Strategy: Libraries or Frameworks

Use industry standard APIs to implement locking mechanism.

CAPEC-25: Forced Deadlock

The adversary triggers and exploits a deadlock condition in the target software to cause a denial of service. A deadlock can occur when two or more competing actions are waiting for each other to finish, and thus neither ever does. Deadlock conditions can be difficult to detect.

CAPEC-26: Leveraging Race Conditions

The adversary targets a race condition occurring when multiple processes access and manipulate the same resource concurrently, and the outcome of the execution depends on the particular order in which the access takes place. The adversary can leverage a race condition by "running the race", modifying the resource and modifying the normal execution flow. For instance, a race condition can occur while accessing a file: the adversary can trick the system by replacing the original file with their version and cause the system to read the malicious file.

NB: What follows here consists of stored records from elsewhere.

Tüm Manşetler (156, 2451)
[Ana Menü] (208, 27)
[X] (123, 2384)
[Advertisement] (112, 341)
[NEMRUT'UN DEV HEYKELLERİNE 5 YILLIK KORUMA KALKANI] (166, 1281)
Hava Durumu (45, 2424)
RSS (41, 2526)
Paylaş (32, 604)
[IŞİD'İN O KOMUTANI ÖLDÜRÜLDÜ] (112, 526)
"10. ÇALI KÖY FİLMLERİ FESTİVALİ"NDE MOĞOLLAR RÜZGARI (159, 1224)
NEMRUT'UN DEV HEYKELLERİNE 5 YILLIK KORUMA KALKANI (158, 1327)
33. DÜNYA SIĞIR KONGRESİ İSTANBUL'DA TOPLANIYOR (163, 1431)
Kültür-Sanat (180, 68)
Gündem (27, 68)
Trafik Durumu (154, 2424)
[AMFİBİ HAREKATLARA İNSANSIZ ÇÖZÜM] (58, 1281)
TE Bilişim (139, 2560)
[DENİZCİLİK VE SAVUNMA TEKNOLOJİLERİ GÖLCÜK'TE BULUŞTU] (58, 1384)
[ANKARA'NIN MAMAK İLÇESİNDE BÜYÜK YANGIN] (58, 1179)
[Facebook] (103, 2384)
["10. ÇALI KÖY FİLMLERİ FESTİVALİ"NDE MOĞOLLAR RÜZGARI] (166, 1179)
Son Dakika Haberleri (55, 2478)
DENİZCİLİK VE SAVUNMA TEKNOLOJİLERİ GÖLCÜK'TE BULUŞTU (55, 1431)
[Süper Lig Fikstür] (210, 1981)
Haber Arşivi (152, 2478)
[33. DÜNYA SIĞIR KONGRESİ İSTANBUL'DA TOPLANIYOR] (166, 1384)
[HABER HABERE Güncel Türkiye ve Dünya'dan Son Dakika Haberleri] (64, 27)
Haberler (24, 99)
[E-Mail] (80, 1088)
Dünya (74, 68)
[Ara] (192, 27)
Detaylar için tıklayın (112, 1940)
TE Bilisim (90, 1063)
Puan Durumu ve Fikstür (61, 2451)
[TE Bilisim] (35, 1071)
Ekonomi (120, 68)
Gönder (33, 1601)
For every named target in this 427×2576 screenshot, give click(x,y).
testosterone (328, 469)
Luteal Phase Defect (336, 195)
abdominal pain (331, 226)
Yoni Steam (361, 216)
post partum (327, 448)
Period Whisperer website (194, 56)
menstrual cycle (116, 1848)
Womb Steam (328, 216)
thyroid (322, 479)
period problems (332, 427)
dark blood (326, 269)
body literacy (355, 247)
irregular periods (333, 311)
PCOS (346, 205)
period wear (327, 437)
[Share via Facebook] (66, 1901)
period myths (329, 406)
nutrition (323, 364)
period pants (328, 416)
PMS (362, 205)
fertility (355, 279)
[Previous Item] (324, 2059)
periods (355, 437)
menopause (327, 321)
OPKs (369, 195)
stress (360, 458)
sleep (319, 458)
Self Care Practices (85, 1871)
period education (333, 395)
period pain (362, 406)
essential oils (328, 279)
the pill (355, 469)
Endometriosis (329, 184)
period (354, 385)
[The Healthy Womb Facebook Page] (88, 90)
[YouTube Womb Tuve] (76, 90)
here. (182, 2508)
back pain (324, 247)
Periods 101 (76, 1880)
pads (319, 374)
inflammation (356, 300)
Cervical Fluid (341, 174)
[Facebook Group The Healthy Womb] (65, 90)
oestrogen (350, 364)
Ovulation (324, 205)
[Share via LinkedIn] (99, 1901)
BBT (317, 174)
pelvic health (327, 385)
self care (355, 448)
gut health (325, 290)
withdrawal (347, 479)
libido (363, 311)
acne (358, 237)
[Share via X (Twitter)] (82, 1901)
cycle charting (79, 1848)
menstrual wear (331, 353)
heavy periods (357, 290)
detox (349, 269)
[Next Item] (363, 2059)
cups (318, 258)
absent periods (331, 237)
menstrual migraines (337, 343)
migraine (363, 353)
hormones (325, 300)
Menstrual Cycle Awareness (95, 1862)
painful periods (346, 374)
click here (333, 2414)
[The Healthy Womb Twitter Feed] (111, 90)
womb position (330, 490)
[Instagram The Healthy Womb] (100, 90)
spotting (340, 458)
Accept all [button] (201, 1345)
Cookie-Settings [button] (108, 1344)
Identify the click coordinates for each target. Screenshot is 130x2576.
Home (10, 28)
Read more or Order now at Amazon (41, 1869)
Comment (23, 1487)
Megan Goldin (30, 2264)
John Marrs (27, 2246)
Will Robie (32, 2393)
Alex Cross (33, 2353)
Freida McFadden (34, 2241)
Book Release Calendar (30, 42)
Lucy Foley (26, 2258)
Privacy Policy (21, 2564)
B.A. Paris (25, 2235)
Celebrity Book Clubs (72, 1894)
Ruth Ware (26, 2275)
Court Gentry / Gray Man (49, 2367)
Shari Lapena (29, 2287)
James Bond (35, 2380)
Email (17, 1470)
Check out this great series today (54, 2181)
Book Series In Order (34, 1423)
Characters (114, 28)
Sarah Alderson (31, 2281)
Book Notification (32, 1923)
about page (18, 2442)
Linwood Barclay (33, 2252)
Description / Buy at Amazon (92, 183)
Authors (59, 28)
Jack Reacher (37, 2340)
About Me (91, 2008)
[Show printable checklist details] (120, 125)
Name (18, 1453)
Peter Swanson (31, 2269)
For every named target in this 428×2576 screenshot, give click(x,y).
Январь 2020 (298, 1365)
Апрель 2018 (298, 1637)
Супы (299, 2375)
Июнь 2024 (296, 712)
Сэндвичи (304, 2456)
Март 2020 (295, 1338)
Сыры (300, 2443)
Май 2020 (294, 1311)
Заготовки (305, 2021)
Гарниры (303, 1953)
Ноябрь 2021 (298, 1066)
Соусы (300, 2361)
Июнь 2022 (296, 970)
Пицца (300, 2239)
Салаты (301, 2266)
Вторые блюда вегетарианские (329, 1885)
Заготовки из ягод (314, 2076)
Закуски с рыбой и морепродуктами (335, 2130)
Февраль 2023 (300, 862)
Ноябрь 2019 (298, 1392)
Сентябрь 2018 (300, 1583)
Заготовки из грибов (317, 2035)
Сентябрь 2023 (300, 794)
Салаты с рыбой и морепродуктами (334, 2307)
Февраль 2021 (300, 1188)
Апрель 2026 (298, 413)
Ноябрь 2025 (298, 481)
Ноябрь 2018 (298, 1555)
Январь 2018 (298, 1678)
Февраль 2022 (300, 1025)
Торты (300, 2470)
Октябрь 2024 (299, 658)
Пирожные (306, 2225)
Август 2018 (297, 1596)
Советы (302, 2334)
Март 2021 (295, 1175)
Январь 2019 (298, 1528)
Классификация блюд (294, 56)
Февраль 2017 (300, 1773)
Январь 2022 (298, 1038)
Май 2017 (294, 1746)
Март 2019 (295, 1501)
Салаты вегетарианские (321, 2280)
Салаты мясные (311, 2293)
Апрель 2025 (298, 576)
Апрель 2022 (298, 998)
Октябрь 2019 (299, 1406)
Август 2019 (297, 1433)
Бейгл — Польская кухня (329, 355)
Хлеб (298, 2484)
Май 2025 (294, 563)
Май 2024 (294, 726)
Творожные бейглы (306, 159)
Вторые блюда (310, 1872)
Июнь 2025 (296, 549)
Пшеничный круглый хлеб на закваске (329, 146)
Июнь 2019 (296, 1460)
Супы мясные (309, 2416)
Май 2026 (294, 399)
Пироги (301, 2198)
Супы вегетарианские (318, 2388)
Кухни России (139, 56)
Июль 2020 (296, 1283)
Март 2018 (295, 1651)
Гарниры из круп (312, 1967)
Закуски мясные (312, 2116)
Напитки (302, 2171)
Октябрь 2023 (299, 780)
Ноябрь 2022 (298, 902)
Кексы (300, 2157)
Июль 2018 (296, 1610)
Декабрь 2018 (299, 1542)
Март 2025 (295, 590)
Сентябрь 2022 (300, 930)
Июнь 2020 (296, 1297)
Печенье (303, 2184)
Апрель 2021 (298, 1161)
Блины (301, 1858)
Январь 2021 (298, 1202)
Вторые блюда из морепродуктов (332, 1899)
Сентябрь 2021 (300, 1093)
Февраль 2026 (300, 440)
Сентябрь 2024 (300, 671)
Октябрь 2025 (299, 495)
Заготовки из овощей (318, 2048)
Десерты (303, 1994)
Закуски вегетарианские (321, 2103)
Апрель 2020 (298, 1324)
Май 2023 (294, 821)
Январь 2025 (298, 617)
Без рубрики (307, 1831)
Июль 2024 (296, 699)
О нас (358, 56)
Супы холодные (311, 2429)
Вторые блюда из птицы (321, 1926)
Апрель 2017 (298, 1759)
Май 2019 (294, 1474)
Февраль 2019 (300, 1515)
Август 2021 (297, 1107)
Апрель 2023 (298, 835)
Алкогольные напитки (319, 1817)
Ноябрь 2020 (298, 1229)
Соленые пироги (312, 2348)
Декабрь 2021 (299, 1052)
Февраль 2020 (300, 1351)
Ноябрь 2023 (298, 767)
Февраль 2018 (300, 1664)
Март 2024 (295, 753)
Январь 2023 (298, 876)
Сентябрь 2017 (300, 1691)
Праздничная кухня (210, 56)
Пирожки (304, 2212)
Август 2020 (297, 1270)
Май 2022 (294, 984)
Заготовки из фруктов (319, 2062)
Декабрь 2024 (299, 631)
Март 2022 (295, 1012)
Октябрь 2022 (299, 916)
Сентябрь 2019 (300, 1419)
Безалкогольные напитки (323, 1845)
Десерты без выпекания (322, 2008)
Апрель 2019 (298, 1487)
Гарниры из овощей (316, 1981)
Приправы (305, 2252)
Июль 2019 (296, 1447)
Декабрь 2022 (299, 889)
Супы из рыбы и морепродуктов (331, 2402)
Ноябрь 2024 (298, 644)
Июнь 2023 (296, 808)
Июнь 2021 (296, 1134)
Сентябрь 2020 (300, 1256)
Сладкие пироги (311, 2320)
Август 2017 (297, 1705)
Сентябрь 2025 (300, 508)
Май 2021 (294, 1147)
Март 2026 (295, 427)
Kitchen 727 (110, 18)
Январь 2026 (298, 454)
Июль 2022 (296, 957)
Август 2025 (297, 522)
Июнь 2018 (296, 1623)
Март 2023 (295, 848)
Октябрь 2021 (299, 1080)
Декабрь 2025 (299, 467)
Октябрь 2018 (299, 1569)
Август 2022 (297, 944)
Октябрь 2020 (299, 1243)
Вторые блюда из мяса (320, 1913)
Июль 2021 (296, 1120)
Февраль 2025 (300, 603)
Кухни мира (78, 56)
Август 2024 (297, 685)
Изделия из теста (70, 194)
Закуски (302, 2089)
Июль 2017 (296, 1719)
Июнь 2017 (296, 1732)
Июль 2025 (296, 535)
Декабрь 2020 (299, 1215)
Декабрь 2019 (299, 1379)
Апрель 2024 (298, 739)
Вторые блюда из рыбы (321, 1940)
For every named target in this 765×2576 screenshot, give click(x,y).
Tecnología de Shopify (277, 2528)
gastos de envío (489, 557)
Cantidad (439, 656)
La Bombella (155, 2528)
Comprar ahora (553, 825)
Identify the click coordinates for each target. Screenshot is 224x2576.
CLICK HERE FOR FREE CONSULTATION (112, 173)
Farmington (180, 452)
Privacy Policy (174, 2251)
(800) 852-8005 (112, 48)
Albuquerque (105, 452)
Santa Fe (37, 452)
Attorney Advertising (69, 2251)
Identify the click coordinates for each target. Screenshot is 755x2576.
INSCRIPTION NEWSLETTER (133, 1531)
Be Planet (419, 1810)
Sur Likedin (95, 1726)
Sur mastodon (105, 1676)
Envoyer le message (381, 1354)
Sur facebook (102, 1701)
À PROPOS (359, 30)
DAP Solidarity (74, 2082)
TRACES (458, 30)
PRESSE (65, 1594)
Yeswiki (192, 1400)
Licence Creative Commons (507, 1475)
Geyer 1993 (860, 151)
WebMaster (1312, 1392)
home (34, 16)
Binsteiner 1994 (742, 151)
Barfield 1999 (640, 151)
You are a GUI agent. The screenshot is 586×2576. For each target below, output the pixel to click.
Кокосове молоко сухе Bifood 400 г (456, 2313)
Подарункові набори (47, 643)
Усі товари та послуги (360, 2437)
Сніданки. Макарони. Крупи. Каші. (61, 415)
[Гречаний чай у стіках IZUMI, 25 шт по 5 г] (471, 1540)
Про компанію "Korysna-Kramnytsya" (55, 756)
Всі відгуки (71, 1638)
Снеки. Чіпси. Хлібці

CAPEC-27: Leveraging Race Conditions via Symbolic Links

This attack leverages the use of symbolic links (Symlinks) in order to write to sensitive files. An attacker can create a Symlink link to a target file not otherwise accessible to them. When the privileged program tries to create a temporary file with the same name as the Symlink link, it will actually write to the target file pointed to by the attackers' Symlink link. If the attacker can insert malicious content in the temporary file they will be writing to the sensitive file by using the Symlink. The race occurs because the system checks if the temporary file exists, then creates the file. The attacker would typically create the Symlink during the interval between the check and the creation of the temporary file.